The Fiji Platform lies in a zone bordered with active extension fault lines around which most of the shallow earthquakes were centered. These fault lines are the Fiji fracture zone (FFZ) to the north, the 176° Extension Zone (176°E EZ) to the west, and the Hunter fracture zone (HFZ) to the east.

== Earthquake ==
The earthquake lasted between 25 and 30 seconds and had an estimated magnitude of 6.75 on the surface-wave magnitude scale. The calculated focal mechanism is consistent with slightly oblique dextral (right lateral) strike-slip on a NW-SE trending fault plane, matching the orientation of other fault planes measured in the area and a marked bathymetric lineament. The fault parameters calculated for the earthquake are a length of 30 km, a width of 27 km and a slip of 1 m. The NW trending nodal plane of this earthquake coincides with the strike of the NW trending Naqara Fault on the southeast coast of Viti Levu.

=== Tsunami ===
The first sign of a tsunami was observed about one minute after the earthquake when a disturbance of the sea surface was noticed by the captain of the cutter Adi Tirisa located about 6.4–8.0 km southwest of Suva. The boat shook severely before "three great spouts burst out of the sea, carrying mud, stones, and part of a long-wrecked vessel". The location of this disturbance was at the western end of the entrance to the Suva Passage.

The tsunami was triggered by an earthquake-induced partial collapse of a barrier reef at Suva into the Suva Canyon. The current reef edge shows the effects of repeated slope failure. The characteristics of the 1953 landslide scar were investigated using a high resolution multibeam echo sounder. The area immediately offshore from the reef is a composite failure surface, where a young scar measuring 800 m in width was identified.

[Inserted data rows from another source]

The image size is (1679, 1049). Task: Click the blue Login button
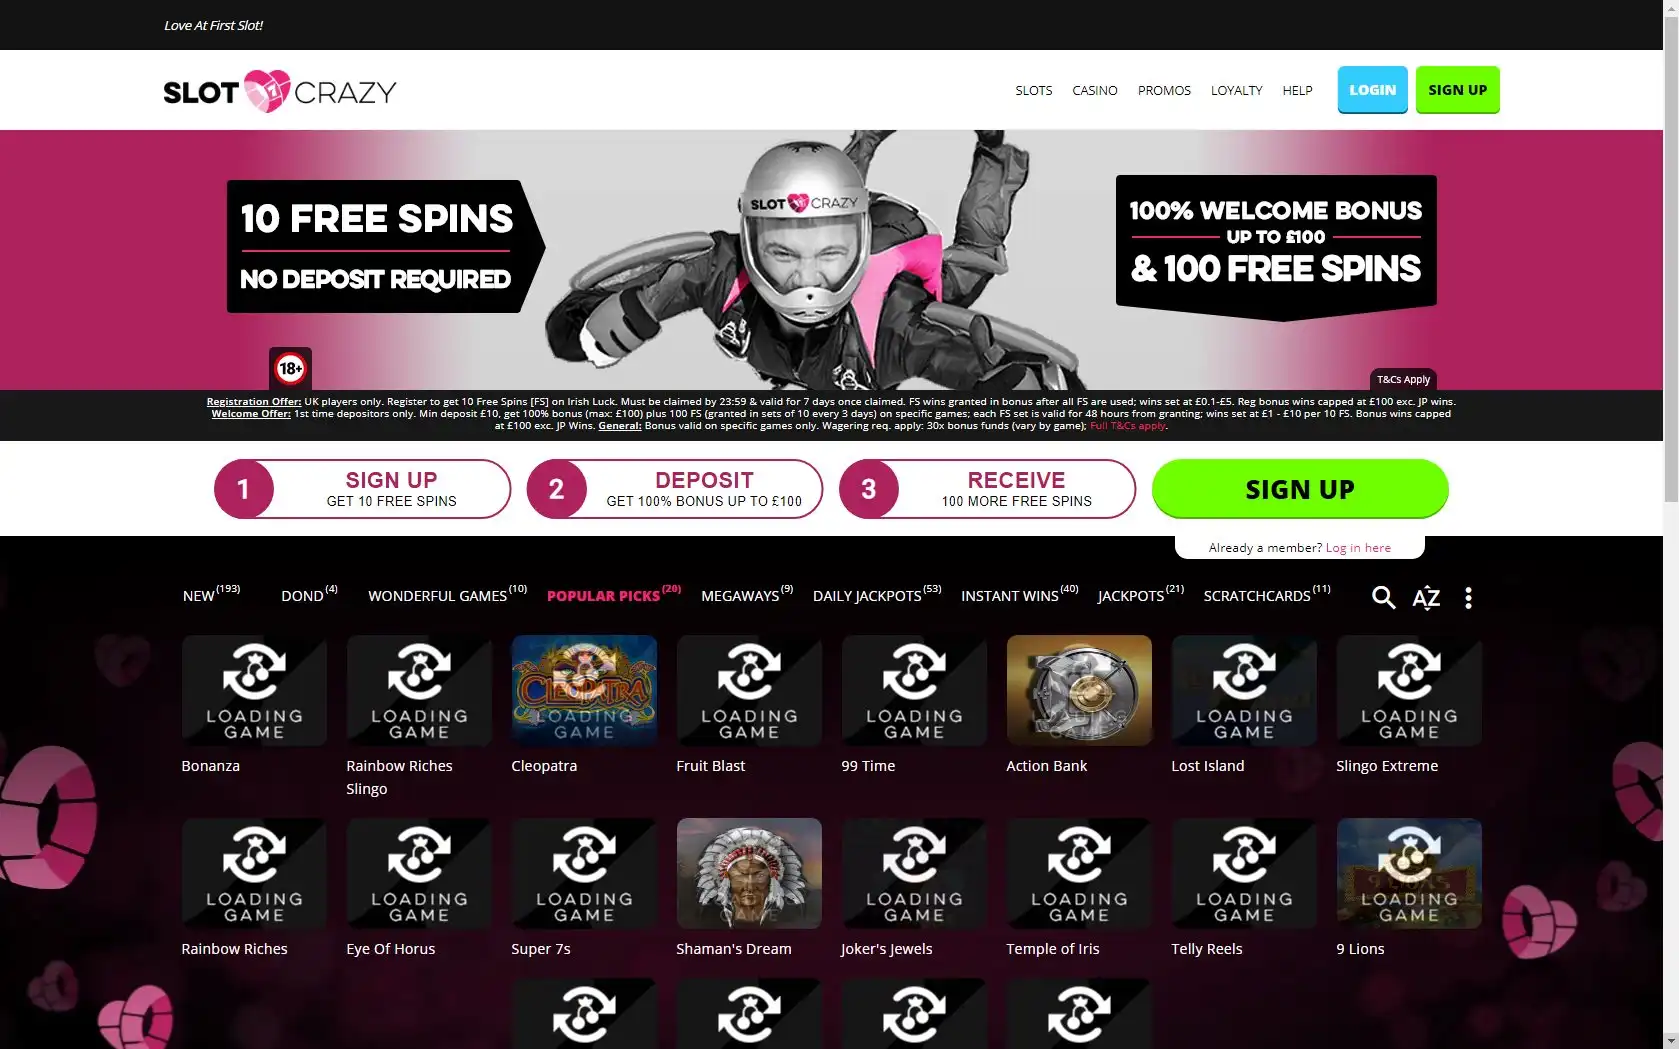click(1373, 90)
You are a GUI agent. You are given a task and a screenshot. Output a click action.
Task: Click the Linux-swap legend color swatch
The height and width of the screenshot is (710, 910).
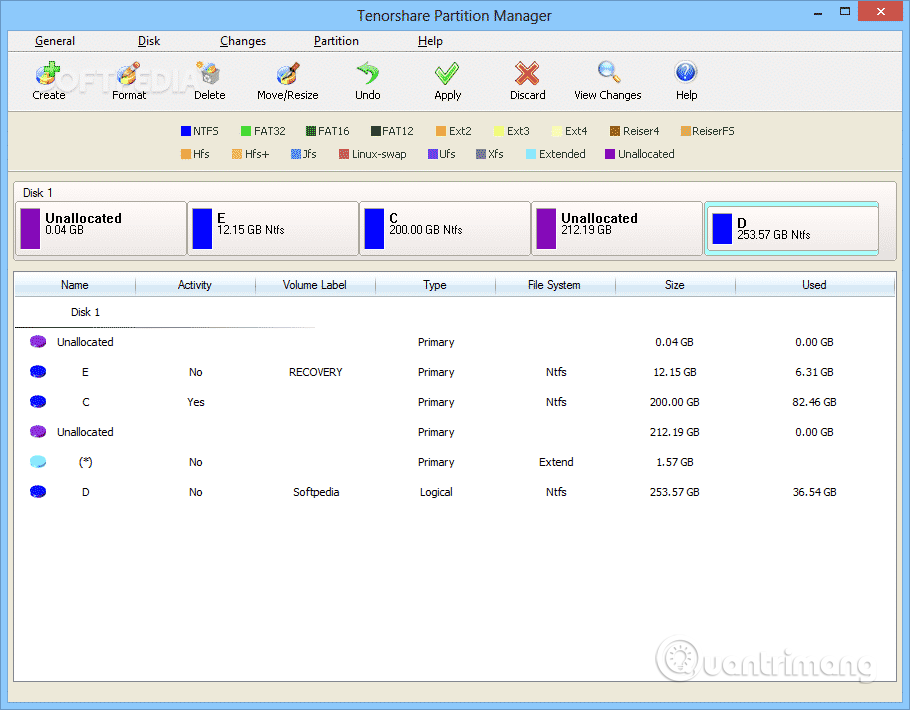point(345,154)
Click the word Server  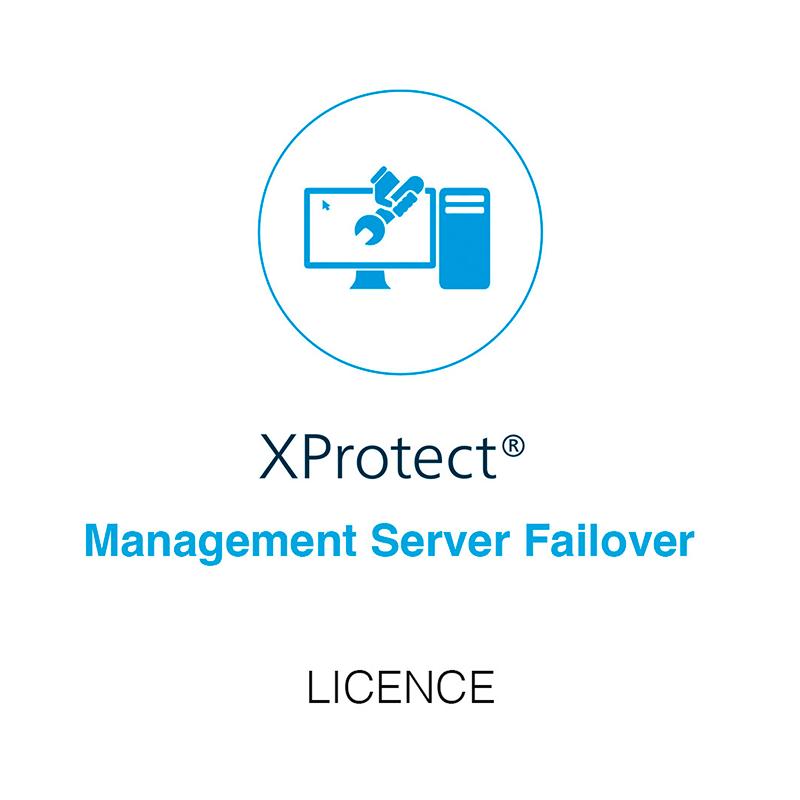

The slide had an estimated volume of 60,000,000 m3. Numerical modelling of a landslide successfully reproduced most of the tsunami observations.

The first tsunami wave, measuring 0.3 m, struck Beqa some thirty seconds after the earthquake. Fifteen minutes later, a 1.2-1.5 m wave arrived. On Viti Levu, waves estimated at 3–15 m were observed around the coral reefs off the island's southern coast. As these waves swept onto land, they deposited remnants of the coral reef. A tsunami of 20 cm amplitude was recorded by the tide gauge in Pago Pago. Just over seven hours after the earthquake, in Honolulu and Port Allen, the tsunami wave measured 6 cm and 10 cm.

=== Damage and casualties ===
This earthquake was the most destructive in Fiji's recorded history; killing three people and seriously injuring twenty others. The most serious damage occurred in the southeastern part of Viti Levu. A wharf, bridges, and buildings were also severely damaged at Suva. The tsunami caused particular damage to coastal areas unprotected by barrier reefs, devastating the villages of Nakasaleka and Makaluva. There were five deaths from the tsunami, three at Suva and two at Nakasaleka. Had the tsunami occurred at high tide, rather than low tide it would have been more damaging. The landslide that caused the tsunami generated turbidity currents that damaged several underwater cables in the Suva Canyon. The total damage caused by earthquake and tsunami was estimated at $500 thousand.